A Romano-Celtic temple (more specifically a Romano-British temple in Great Britain, or Gallo-Roman temple in the Continental region formerly comprising Gaul) is a sub-class of Roman temple found in the north-western provinces of the Roman Empire. Many may have had roots in the late Iron Age either in direct relation to pre-Roman structures or on sites with pre-Roman activity.

Layout
Each temple normally consisted of a box-like cella, of variable height, surrounded by an ambulatory or veranda built from stone, wood or both. This floor-plan is typically square or rectangular, but triangular, circular and polygonal layouts are also known. In size they vary considerably with the outer ambulatory ranging from 8.5m to 22m in length and the cella from 5.1m to 16m A central tower building, accessible from a door on one side, was usually roofed, as was the ambulatory, though the tower may rise above the height of the surrounding ambulatory or be pitched so that the two features join together. Some features of the Classical Roman temples are included in the architectural tradition of these temples, such as the addition of columns as part of the exterior wall; ambulatories may remain open or be delineated by a short wall or wall-and-colonnade.  The internal features included mosaic floors and decorative wall paintings. Structures often, but not without exception, stand within a temenos or sacred enclosure.

Religious function
Temples, as centres of religious ceremonies and festivals, may have attracted people from surrounding areas. Each temple would be dedicated to one or more gods, with a statue in the cella. Votive offerings such as coins, pottery, statues, miniature votive figurines can be found both within the building and in the surrounding ambulatory and temenos, suggesting that access may be available throughout the structure and that the external architectural components also serve a purpose within the ritual environment of the temple. The temple at Woodeaton produced evidence for multiple hearths within the temple superstructure, suggesting the use of fire within the religious worship at that site.

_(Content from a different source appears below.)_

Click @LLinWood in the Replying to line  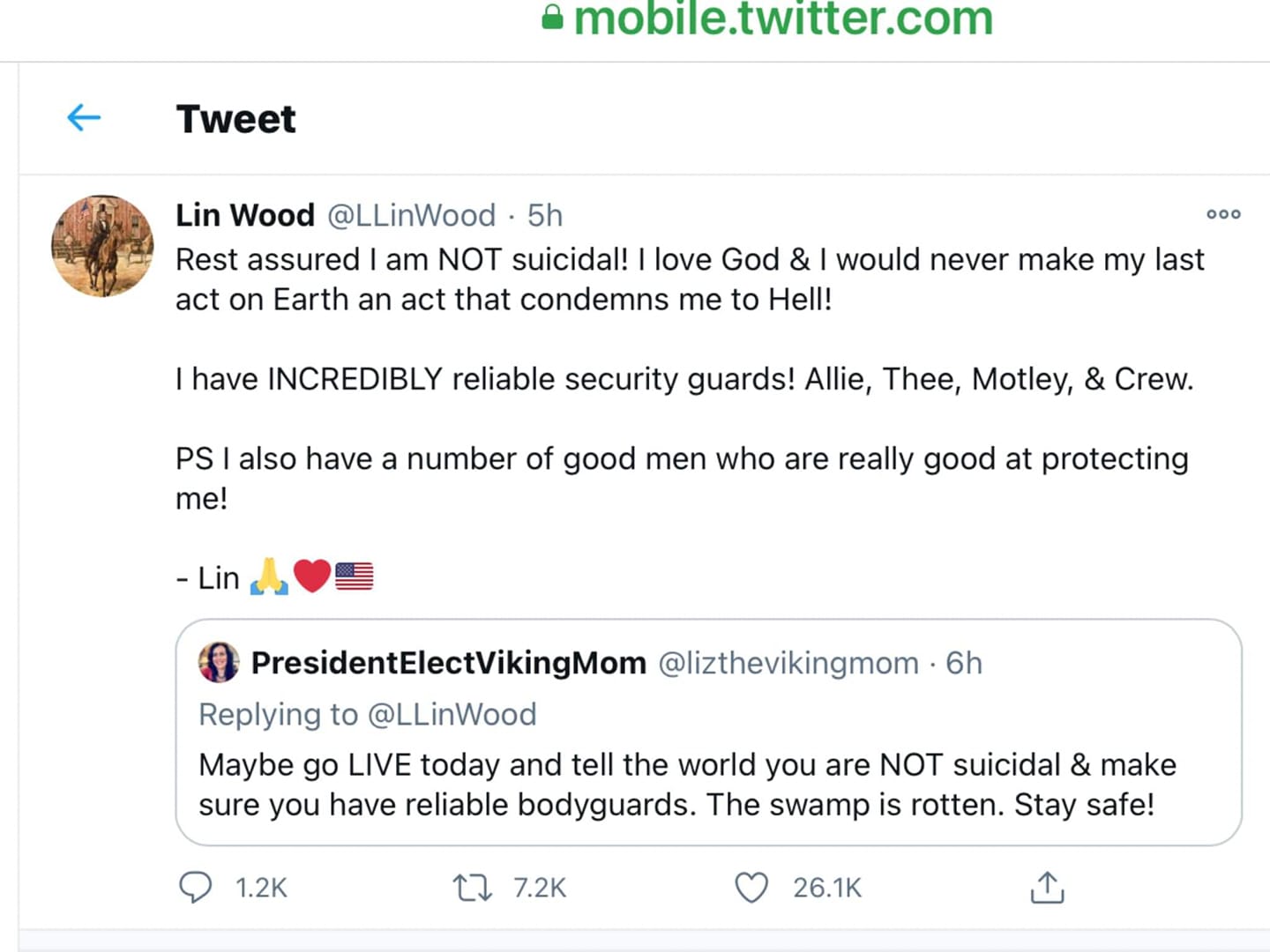452,714
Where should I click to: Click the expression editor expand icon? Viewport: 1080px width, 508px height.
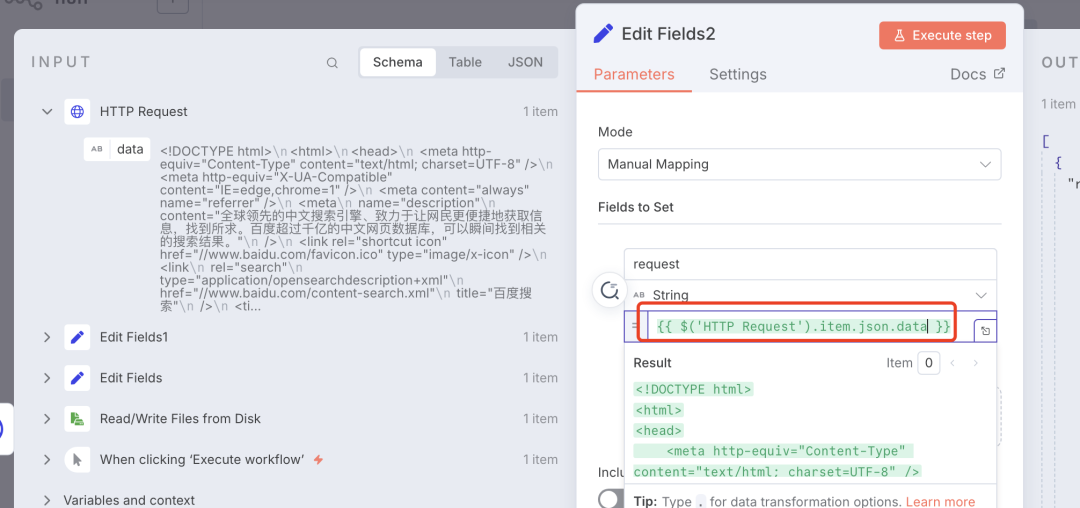click(x=985, y=331)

A priest would perform religious ceremonies within the temple or outside in the enclosure, although the exact daily role they played in Romano-Celtic temples is not well understood. Performing sacrifice, prayers, and overseeing festivals are key features of priesthoods in the Roman Empire. In Aquae Sulis (modern Bath, England), an altar was dedicated by a haruspex; this religious position may have been utilised elsewhere in Britannia. Fragments of priestly regalia have been found in British excavations: a copper alloy sceptre-cap from the temple at Farley, a chained headpiece or "crown" at Wanborough and a bronze crown with an adjustable band at Hockwold cum Wilton.

Distribution
They are, by far, the most frequently occurring type of temple in Roman Britain in place of the Classical Temple which are few in number: the Temple of Claudius in Colchester, the temple of Sulis-Minerva in Bath and the examples at Maryport,  Lincoln, Gloucester, and St.Albans are the only known examples.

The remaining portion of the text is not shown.